■ PASSAGE TO READ ■
-------
Michelle Chan-Cortés

Michelle (Harran) Chan-Cortés joined BLAM Lab in October 2010 as a research assistant. Subsequently promoted to senior research coordinator, she stayed until August 2012.

Michelle graduated from Johns Hopkins University in 2010 with a bachelor’s degree in biomedical engineering. During this time, she worked in numerous labs at Johns Hopkins, the National Institutes of Health, and Tsinghua University in Beijing. Although her undergraduate was predominantly biomedical-device centered, in Dr. Reza Shadmehr’s lab, Michelle focused on motor learning in the cerebellum, specifically in patients with spino-cerebellar ataxia.

After joining BLAM Lab, her focus shifted to how stroke affects motor learning and what can be done to increase the efficiency of neurorehabilitation. Michelle helped setting up SMARTS1 and worked with different modalities to probe the neural mechanisms of recovery after stroke, including: structural and functional MRI, TMS, kinematics, and clinical assessments.
-------
■ ACTIVITY LIST ■
a) Answer these questions about the profile of Michelle Chan-Cortés:
(i) When did she join BLAM Lab, and in what role?
(ii) From which university did she graduate in 2010, and with what degree?
(iii) Which modalities did she use to probe the neural mechanisms of recovery after stroke?
b) Continue the profile of Michelle Chan-Cortés, starting after its last sentence.

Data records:
-------
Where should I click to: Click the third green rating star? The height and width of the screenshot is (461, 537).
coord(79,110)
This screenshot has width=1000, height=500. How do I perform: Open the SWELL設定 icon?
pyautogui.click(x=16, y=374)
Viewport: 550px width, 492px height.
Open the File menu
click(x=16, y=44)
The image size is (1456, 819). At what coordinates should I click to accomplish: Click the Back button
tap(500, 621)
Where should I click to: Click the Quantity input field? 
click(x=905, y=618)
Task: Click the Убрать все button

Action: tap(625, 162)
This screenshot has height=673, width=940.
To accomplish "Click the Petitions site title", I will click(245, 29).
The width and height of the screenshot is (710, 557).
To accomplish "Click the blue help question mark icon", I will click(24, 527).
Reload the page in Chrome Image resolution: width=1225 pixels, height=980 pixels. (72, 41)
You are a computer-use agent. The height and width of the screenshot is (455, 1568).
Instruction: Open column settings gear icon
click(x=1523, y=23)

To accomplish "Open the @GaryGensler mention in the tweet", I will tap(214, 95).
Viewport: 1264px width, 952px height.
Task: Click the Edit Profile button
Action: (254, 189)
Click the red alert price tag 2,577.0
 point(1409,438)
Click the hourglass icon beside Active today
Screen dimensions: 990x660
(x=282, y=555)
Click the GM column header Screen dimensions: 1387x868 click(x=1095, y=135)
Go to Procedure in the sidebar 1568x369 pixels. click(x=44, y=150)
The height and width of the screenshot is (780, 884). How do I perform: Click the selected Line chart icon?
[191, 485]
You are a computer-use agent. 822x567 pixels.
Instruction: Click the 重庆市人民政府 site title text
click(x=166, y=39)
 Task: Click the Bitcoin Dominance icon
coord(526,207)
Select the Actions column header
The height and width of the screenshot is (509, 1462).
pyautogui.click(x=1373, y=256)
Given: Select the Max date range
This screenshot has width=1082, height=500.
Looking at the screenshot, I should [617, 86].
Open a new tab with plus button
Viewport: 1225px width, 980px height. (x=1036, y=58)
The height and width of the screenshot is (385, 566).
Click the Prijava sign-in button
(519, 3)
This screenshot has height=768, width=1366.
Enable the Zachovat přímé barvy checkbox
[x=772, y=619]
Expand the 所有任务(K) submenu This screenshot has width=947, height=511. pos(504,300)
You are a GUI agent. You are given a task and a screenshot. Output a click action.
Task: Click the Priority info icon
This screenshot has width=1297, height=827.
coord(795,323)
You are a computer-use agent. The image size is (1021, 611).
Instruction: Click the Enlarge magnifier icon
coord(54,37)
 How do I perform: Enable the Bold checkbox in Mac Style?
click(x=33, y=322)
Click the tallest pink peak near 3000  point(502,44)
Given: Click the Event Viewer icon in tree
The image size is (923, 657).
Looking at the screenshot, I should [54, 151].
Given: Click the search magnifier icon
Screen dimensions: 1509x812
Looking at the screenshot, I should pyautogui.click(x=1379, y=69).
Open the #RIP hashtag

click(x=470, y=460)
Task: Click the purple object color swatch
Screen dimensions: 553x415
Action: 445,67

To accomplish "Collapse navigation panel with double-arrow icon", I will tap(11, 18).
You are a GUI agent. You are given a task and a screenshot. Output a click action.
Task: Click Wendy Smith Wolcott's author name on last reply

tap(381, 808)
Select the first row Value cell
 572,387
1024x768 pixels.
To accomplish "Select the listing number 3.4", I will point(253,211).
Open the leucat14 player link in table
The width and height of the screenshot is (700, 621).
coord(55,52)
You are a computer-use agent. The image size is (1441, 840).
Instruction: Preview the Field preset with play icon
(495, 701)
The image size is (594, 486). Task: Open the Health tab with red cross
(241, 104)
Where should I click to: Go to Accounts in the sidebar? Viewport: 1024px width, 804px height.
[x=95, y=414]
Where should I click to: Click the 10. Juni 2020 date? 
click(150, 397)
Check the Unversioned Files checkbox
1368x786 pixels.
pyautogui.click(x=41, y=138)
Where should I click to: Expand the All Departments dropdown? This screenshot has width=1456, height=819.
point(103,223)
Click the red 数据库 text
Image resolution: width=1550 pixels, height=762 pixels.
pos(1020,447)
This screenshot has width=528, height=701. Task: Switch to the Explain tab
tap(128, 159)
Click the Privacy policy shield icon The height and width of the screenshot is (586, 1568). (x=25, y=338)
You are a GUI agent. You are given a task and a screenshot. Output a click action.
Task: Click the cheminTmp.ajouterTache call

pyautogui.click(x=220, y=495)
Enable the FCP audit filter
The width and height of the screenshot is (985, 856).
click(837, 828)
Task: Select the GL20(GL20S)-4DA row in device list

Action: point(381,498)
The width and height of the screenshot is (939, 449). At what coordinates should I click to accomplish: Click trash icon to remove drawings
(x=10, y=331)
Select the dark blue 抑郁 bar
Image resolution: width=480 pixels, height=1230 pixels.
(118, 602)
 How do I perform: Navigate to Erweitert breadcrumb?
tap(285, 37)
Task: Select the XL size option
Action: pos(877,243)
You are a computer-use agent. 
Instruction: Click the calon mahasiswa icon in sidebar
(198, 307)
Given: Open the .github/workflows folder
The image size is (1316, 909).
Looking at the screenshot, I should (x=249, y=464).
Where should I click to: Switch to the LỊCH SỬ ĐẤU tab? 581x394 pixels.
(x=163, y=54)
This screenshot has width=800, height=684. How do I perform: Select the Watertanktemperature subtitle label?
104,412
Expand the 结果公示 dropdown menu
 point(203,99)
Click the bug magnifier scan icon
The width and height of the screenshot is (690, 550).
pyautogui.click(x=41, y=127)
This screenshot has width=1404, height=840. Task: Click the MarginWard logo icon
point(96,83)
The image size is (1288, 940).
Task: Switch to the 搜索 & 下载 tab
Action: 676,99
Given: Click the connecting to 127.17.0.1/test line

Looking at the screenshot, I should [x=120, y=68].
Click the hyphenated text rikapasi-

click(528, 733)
-------
■ EXPECTED RESPONSES ■
a)
(i) She joined BLAM Lab in October 2010 as a research assistant.
(ii) She graduated from Johns Hopkins University with a bachelor's degree in biomedical engineering.
(iii) Structural and functional MRI, TMS, kinematics, and clinical assessments.

b)
From 2012 to 2016, she then moved to Columbia University in NYC where she helped to set up SMARTS2, and aided in studies of transfer of skill.  In 2016, she moved back to Baltimore, and joined Dr. David Linden’s laboratory at Johns Hopkins. Here, she investigated cortico-neuronal regrowth after injury in a mouse model.

In 2018, Michelle started a PhD in the Johns Hopkins Department of Neuroscience under Dr. Charlotte Sumner where she studies the basic mechanisms of spinal muscular atrophy and peripheral nerve regeneration.